From time to time, my friend Justin Lee—founder of the Gay Christian Network—and I give joint presentations about how Christians can disagree charitably and civilly about homosexuality. Justin and I both grew up Southern Baptist, and we have a lot in common. We also disagree, and have disagreed for nearly two decades now, about whether same-sex sexual activity is ever compatible with God’s will.
Sometimes, someone who has seen our presentation will ask me why I think Justin “changed his theology” to support gay marriage, while I stuck with conservative theology. This is a fairly natural question, and since Justin and I have been friends for so long, I would be as likely to have insight into that as anyone.
However, I think the question actually rests on a substantial misunderstanding. I did not hold onto the theology of marriage I learned in Southern Baptist Churches growing up. If I had, I would support same-sex marriage. When I listen to Justin’s presentations, what I hear in his arguments for same-sex marriage is simply the logical outworking of the theology of marriage we both grew up with.
Justin has to explain away a few verses that deal with homosexuality. But his efforts to explain away do not surprise me. I grew up among pastors who didn’t even bother to explain away the New Testament teaching on divorce as they cheerfully blessed second, third, and even fourth marriages (and yes, I had the misfortune of attending Rev. Ken Hutcherson’s church for a time). However, the connection between marriage and procreation—which is the most important basis for distinguishing between same-sex and opposite-sex marriages—was rejected if not mocked by Evangelicals who regarded the Catholic teaching on contraception entirely backward.
In the most obvious sense, Justin is more faithful to his Evangelical upbringing than I am. I hold a traditional view on same-sex marriage because I rejected the theology of marriage I grew up with, and came to embrace the theology of marriage that used to be defended by Protestants and is still (at least officially) defended by the Catholic Church. That theology has, however, largely disappeared from the daily practice of American Christians, Catholic or Protestant.

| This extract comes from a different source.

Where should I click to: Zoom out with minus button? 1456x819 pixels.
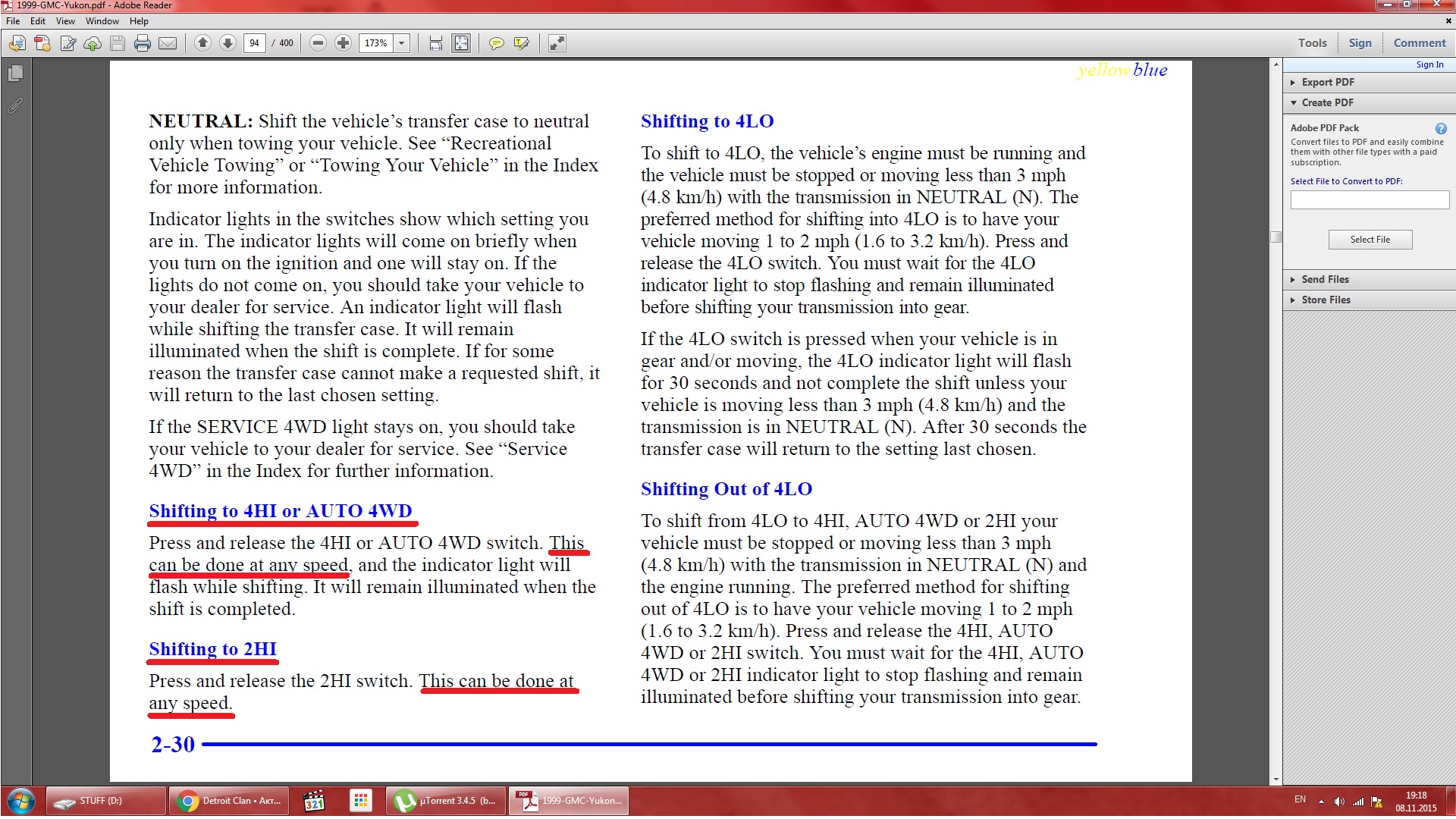point(318,43)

As I consider my own upbringing and the various “sex talks” I encountered in evangelical church settings over the past twenty years, I realize that the view of marital sex presented there was primarily revisionist. While the ideal of raising a family is ever-present in evangelical culture, discussions about sex itself focused almost exclusively on purity, as well as the intense spiritual bond that sexual intimacy brings to a married couple. Pregnancy was mentioned only in passing and often in negative terms, paraded alongside sexually transmitted diseases as a possible punishment for those who succumb to temptation. But for those who wait, ah! Pleasures abound!
There was little attempt to cultivate an attitude toward sexuality that celebrates its full telos: the bonding of the couple and the incarnation of new life. And there was certainly no discussion of a married couple learning to be responsive to their fertility, even as a guiding principle. To the contrary, the narrative implied that once the “waiting” was over, self-discipline would no longer be necessary. Marriage would be a lifelong pleasure romp. Sex was routinely praised as God’s gift to married couples—a “gift” largely due to its orgasmic, unitive properties, rather than its intrinsic capacity to create life.
The conjugal understanding of marriage, as articulated by Girgis et al, depends upon a view of sex that, in my experience, is not predominant in evangelicalism. Take Mark Driscoll’s book Real Marriage as a recent, if extreme, example. With its celebration of anal sex and breast augmentation as marital sex aids, Real Marriage is emblematic of how deeply the ideals of the sexual revolution have permeated our culture, even to its evangelical corners.
To my students, the authors of “What is Marriage?” are making a troubling move, reducing the purpose of marital sex to its reproductive function. What they seemed less able to recognize is that they have inherited the inverse: a view of sex with little meaningful connection to procreation. And once such a view of sexuality is embraced, there is not much foothold, aside from appeals to biblical authority, to support the conjugal understanding of marriage.